Ultimately, as Portland’s population grew and property values increased, the city figured out how to contract the substantial grading and fill work. Fill was brought in from elsewhere on the eastside, and the city undertook a major project of widening and lighting Northeast Broadway to coincide with opening of the Broadway Bridge on April 22, 1913. Here’s an article from June 30, 1912 about big changes to the gulches, the streetcar line, and to Broadway itself:
By the time the Broadway Bridge opened, most of the curbs and streets were in place up here in Alameda. Sewer lines were in and streetcar lines and local businesses were starting to bloom.

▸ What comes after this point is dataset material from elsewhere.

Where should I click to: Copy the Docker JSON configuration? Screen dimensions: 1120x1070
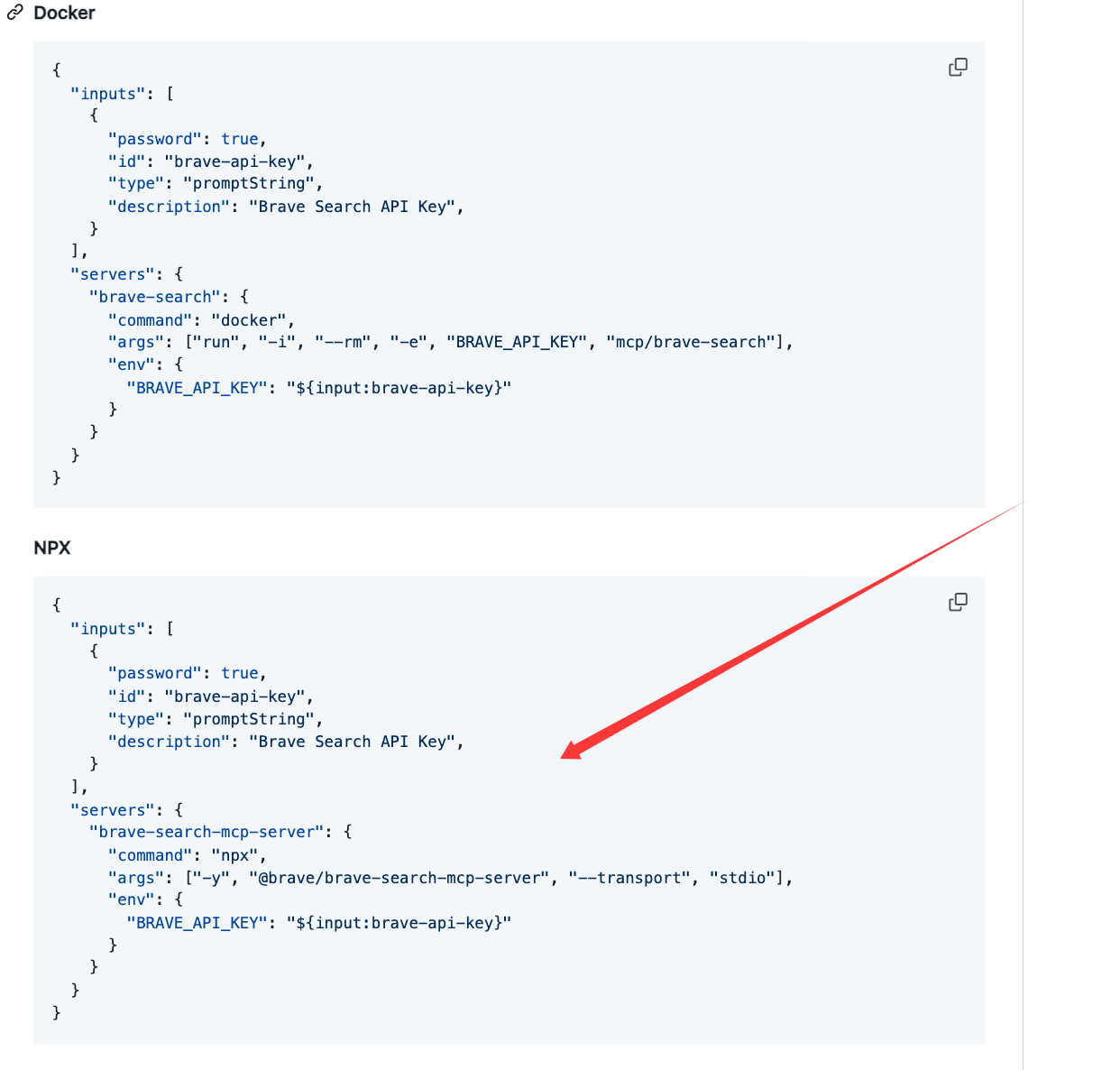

The grid was in place, the gulches filled, and the first steps were taken on the uncertain path to the future.
Dear Doug, Here is Robert Frost’s poem “A Brook in the City”, so appropriate to your writing.
A Brook in the City
The farmhouse lingers, though averse to square With the new city street it has to wear A number in. But what about the brook That held the house as in an elbow-crook? I ask as one who knew the brook, its strength And impulse, having dipped a finger length And made it leap my knuckle, having tossed A flower to try its currents where they crossed. The meadow grass could be cemented down From growing under pavements of a town; The apple trees be sent to hearth-stone flame. Is water wood to serve a brook the same? How else dispose of an immortal force No longer needed? Staunch it at its source With cinder loads dumped down? The brook was thrown Deep in a sewer dungeon under stone In fetid darkness still to live and run — And all for nothing it had ever done Except forget to go in fear perhaps. No one would know except for ancient maps That such a brook ran water. But I wonder If from its being kept forever under, The thoughts may not have risen that so keep This new-built city from both work and sleep.
On Sun, Jan 17, 2016 at 10:15 PM, Alameda Old House History wrote:
> Doug posted: “Yes, we’re diverging a bit from old houses, but our recent > foray into Portland’s lower northeast side has been interesting, plus at > least a couple of our readers asked a good question: so when did that > happen? We know from our recent look at the 1909 S” >
Very interesting. So the question is, when the earthquake occurs, what will happen to those streets and buildings that are on the fill material? I wonder if the emergency services planning folks know the history of the big gulches.